Vie de famille
Mon fils est une fille
Photographe : Anne Villeneuve
«C'est un garçon!» ce sont les premiers mots qui ont été utilisés pour décrire mon enfant, le jour de sa naissance. Le médecin ne pouvait pas savoir, mais il avait tout faux. Plus Alexis vieillissait, plus il se dissociait du sexe qui lui avait été attribué. Aujourd’hui, Alexis s’appelle Laurence.
De son enfance, je conserve surtout le souvenir d’un inconfort grandissant, d’un certain mal-être. Même petit, Alexis n’était pas bien dans son corps. Il ne s’aimait pas. Et plus le temps passait, plus je me sentais impuissante devant sa souffrance.
Un jour, en plein souper, Alexis a dit avec aplomb qu’il n’était pas un garçon. Il n’avait que trois ans. Sur le coup, je n’en ai pas fait tout un plat. Des mots d’enfant, je me disais... Mais il n’en démordait pas. Il répétait qu’il était une fille, encore et encore. Aux grand-parents, aux éducatrices de la garderie, aux amis avec qui il jouait, au parc.

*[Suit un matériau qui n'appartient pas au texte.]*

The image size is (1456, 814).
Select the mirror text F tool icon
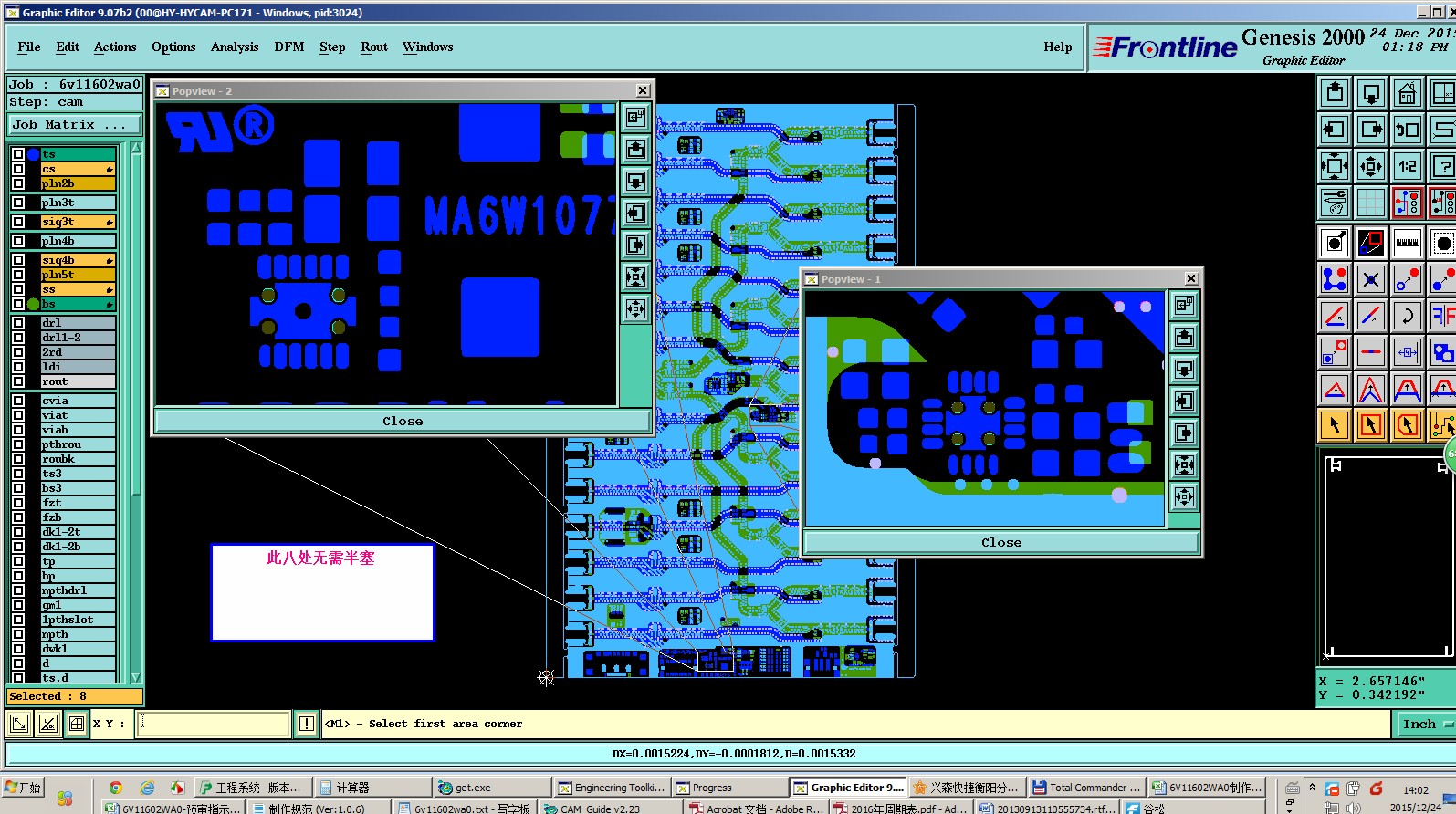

Vers six ans, Alexis a choisi un costume de licorne pour passer l’Halloween. Dans les maisons, on le complimentait, on lui disait qu’il était une jolie petite fille. Il rayonnait. Les jours suivants, il a insisté pour porter son costume à l’école, au supermarché, dans les lieux publics. Il voulait être considéré comme une fille à part entière. Il était une fille.
Selon l’organisme Enfants transgenres Canada, le seul indicateur fiable de l’identité de genre d’un enfant est son auto-identification: «La parole de l’enfant doit être prise en compte, explique Annie Pullen Sansfaçon, vice-présidente de l’organisme. Si ce que l’enfant ressent ne correspond pas au concept de sexe qui lui a été attribué à la naissance, c’est son sentiment qui prévaut, toujours.»

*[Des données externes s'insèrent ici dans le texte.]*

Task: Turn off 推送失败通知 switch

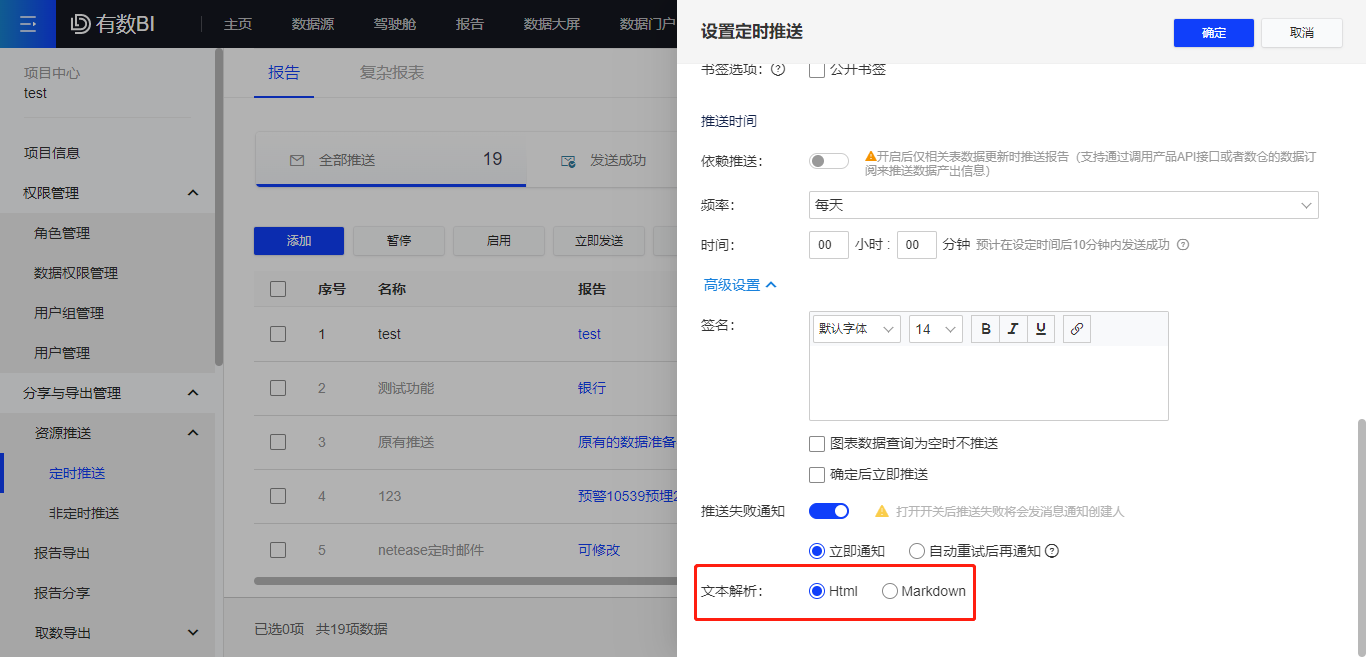Action: 828,511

Nous avons donc écouté Alexis. Il a laissé pousser ses cheveux. Nous avons refait sa garde-robe. Il a choisi un nouveau nom, que nous avons fait changer légalement par la suite. À la maison, on l’appelle Laurence et on s’adresse à elle au féminin.
La transition n’a pas été facile. Il a fallu discuter, écouter, ouvrir nos esprits, nous laisser le temps d’assimiler cette nouvelle réalité au nom du bonheur de notre enfant. Les premiers temps, ce n’était pas naturel, mais j’ai rapidement senti que Laurence se libérait d'un poids. Elle qui était solitaire et introvertie prenait maintenant sa place, elle se faisait de nouveaux amis, se découvrait des loisirs. Le regard des autres est parfois difficile. Je remarque que les questions touchant l'identité de genre chez les enfants sont encore taboues.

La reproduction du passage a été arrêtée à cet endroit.